New analysis, however, suggests that most participants realised the shocks were not really dangerous. 72% of obedient participants made this kind of claim at least once. For example, one participant stated: “If it was that serious you woulda stopped me”. The sample was self-selected and was comprised of only males, significantly limiting the extent to which you can generalise the findings to the wider population. Finally, later variations of the study have found that far fewer people were willing to follow the experimenters’ orders than those in Milgram’s version, suggesting that there were design elements of the original study that made participants more likely to reach the maximum shock voltage.

Or take Rosenhan’s famous study of psychiatric diagnosis. In a landmark paper published in 1973, Rosenhan described how he and several other volunteers had fooled doctors into admitting them to psychiatric hospitals in the United States. After admission, they acted normally and told staff that they felt fine, but they were kept in hospital for an average of nineteen days. The study was widely perceived as undermining the objectivity of psychiatric diagnosis. When the journalist Susannah Cahalan tried to track down the volunteers in Rosenhan’s study, however, she could only find two – Rosenhan himself, and one who was excluded from the published paper.
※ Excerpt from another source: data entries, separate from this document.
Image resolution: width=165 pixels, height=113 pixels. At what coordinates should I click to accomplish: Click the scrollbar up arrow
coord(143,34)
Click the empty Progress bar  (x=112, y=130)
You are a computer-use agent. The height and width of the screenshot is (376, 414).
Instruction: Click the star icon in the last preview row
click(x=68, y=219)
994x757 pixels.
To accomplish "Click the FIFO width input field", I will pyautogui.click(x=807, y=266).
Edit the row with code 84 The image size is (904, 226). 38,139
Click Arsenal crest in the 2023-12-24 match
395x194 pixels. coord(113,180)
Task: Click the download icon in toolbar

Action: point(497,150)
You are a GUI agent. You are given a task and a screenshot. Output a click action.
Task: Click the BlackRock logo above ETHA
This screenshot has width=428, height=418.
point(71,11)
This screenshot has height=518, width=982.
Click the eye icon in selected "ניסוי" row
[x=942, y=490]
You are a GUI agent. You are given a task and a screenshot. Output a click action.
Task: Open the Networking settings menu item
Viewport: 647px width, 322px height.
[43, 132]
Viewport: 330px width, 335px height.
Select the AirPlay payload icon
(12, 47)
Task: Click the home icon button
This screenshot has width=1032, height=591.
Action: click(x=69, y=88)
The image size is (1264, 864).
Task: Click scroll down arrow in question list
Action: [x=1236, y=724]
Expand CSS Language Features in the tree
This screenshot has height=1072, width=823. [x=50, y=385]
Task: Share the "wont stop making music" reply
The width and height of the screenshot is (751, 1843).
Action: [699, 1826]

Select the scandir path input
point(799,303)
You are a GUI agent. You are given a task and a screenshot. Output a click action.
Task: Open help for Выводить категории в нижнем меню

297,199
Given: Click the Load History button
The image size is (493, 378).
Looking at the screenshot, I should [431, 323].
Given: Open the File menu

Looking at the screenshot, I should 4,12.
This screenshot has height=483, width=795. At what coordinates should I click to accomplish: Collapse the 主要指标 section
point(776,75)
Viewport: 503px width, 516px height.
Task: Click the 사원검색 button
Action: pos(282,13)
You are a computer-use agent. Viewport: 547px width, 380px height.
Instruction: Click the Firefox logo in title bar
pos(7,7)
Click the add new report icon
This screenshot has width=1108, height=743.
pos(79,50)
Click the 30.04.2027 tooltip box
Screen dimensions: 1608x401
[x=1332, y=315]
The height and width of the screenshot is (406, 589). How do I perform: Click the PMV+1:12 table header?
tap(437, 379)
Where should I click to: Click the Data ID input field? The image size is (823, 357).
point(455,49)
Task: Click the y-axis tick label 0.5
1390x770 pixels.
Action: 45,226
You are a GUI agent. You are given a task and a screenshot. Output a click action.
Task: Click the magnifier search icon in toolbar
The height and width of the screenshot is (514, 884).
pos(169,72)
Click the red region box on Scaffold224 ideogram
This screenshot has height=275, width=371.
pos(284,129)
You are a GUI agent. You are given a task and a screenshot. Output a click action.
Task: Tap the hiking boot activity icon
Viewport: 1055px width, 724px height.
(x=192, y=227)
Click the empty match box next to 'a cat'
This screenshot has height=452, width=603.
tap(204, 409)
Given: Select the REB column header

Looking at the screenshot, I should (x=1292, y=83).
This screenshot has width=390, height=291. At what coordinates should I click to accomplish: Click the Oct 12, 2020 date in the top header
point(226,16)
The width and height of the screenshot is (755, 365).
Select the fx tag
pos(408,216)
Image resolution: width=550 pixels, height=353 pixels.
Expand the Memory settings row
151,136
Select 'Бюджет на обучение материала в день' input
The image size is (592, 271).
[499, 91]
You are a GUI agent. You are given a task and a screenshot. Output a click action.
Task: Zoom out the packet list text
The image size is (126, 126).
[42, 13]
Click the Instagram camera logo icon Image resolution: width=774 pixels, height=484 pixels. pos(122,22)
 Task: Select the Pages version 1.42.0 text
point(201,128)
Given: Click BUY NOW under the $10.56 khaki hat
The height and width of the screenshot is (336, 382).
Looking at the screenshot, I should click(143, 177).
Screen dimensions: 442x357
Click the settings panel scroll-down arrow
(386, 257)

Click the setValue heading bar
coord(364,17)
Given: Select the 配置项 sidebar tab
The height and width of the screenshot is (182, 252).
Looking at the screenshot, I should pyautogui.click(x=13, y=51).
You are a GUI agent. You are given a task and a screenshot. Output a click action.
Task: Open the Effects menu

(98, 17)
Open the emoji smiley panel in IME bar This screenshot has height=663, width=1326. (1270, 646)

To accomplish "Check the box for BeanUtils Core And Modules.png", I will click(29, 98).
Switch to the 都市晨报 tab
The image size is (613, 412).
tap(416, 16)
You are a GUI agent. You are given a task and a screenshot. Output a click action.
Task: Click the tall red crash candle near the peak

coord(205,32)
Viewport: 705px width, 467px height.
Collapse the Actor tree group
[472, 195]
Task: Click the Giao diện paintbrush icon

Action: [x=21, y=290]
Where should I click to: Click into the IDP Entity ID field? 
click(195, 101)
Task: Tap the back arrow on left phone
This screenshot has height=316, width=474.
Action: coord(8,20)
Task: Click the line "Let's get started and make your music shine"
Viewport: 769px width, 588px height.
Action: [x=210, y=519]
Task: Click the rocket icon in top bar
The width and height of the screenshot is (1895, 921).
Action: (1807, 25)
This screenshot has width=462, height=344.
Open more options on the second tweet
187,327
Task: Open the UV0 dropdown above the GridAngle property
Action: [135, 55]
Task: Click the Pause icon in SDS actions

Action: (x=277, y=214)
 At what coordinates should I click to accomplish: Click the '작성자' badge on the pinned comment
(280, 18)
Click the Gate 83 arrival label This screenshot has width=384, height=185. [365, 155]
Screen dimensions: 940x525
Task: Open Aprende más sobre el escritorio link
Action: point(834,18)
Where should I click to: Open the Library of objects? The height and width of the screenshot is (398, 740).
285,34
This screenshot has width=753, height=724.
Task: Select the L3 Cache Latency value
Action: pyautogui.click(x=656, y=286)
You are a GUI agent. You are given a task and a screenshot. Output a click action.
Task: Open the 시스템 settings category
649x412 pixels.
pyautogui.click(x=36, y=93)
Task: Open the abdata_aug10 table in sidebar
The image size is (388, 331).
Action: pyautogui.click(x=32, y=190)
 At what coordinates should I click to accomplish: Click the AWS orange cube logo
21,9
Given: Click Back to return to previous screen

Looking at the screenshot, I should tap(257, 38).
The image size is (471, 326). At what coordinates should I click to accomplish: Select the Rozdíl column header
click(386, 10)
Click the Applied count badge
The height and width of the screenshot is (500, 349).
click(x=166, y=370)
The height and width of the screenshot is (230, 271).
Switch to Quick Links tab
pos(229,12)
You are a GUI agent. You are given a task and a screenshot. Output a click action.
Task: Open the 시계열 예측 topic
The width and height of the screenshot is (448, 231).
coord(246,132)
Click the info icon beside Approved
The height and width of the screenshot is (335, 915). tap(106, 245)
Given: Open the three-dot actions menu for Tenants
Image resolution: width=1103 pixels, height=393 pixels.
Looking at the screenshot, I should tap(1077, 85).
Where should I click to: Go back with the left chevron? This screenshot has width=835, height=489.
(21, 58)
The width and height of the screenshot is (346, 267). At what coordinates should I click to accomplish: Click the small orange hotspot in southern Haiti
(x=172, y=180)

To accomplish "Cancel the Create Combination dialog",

There is a strong suspicion that Rosenhan may have simply made up much of the data.

If foundational studies like those of Zimbardo, Milgram and Rosenhan are suspect, what does that say about the state of psychological research in general? What lessons can be learned for the future?

One important lesson is that we need bigger and more diverse sample sizes. All the studies described here used very small samples. For decades, experiments would often include fewer than fifty participants, and in many cases these were all students. Today, psychologists aim for sample sizes in the hundreds, and from a much more diverse pool. With online tools, samples can be even larger, including thousands of volunteers from a variety of different countries. Mindlab recently carried out a study involving 9,000 participants in nine countries.

Another lesson concerns biasing. Zimbardo stacked the deck in his favour by coaching the participants in his experiment to behave in a certain way. Given this, it’s hardly surprising he got the results he did. Psychologists today take great pains to avoid biasing experiments in this way. One of the great discoveries of social psychology is that it’s much harder to do this than we thought. Participants can pick up on very subtle cues that even the experimenters aren’t aware of. Small differences in the way that questions are phrased can nudge answers in one direction or another. At Mindlab, we are very careful to frame our questions in neutral terms. And we minimise priming effects where necessary by making sure the participants only see one version of the design we are testing.

The exposure of flaws in some of the major studies in psychology has challenged researchers to improve their methods and recruit bigger samples. This is how scientific research progresses – by learning from the failures of the past.

So here’s a few questions to keep in mind when carrying out consumer research:

  • Is your sample size large enough? Small sample sizes means that atypical respondents can skew the results. If you want statistically significant results, you need larger sample sizes.
  • Is your sample diverse enough? If you are only recruiting from a narrow range of people, your results won’t generalise to the population.
  • Are your questions neutral? Subtle differences in wording can bias your findings way more than you may expect them to.
  • Are you relying on outdated findings? Opinions and perceptions change. To be sure, test more than once and keep your research up-to-date.